Ulloa influenced learning instruction at several Guam schools both as a teacher and a school administrator. She served as an elementary and high school teacher at the former Post Office School, George Washington High School, and the former Anigua School. She was also principal at the Leary, Belibic, MongMong, Dededo, Yigo and Tamuning schools.

While teaching, Maria met and married Manuel Federico Ulloa, a self-employed plumber, who later became a member of the Guam Legislature. Together they raised 14 children including Lucy Pearl, Wallace Lawrence, Paul Daniel, Evelyn Ruth, Elizabeth Ann, Abraham David, Esther Marie, Joseph Luke, Priscilla June, Beullah Lou, George Frederic, Jonathan Alvin, Vivian Winifred, and Alvin Jonathan. Manuel died on 3 June 1959.
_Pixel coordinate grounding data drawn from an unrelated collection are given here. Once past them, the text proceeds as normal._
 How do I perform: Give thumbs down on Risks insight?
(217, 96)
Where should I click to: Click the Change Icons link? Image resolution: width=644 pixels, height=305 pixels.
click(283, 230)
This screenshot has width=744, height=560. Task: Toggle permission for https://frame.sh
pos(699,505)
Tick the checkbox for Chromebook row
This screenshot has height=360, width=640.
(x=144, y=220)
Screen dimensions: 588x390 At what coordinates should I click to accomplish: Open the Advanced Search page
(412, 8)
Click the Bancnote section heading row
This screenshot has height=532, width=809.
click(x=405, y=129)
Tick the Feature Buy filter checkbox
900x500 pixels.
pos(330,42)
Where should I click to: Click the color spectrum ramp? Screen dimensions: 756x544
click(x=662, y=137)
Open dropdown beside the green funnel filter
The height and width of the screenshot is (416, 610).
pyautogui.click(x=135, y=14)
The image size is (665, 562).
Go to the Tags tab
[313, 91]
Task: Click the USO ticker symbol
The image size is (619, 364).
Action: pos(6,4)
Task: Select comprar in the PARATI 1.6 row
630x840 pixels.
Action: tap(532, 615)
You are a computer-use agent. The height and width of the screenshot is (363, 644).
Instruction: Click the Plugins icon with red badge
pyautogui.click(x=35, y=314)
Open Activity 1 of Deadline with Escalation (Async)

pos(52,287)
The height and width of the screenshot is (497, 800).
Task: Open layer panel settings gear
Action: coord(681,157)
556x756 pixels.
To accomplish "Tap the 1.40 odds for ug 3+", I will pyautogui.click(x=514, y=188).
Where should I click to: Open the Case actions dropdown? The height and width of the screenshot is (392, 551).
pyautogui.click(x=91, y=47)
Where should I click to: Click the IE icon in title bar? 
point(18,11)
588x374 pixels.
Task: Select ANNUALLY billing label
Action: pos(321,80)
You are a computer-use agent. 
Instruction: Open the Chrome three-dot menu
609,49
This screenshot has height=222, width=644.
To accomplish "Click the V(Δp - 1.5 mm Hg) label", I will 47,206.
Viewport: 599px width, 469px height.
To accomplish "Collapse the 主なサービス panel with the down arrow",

Maria Arceo Ulloa was born a Catholic, but converted to the Seventh-Day Adventist faith in 1945 along with her husband, becoming the first SDA converts on island. Following her retirement, Maria Ulloa relocated to Talent, Oregon.

She died on 28 March 1968 at the age of 70 and was laid to rest at the SDA Cemetery in Ipan, Talo’fo’fo.

Dededo Elementary School, established in 1965, was renamed by law as Maria Arceo Ulloa Elementary School, better known as MA Ulloa elementary, in 1968. The renaming was to honor Ulloa who served as an educator for more than half a century in Guam’s northern schools, retiring as principal of the former Tamuning School.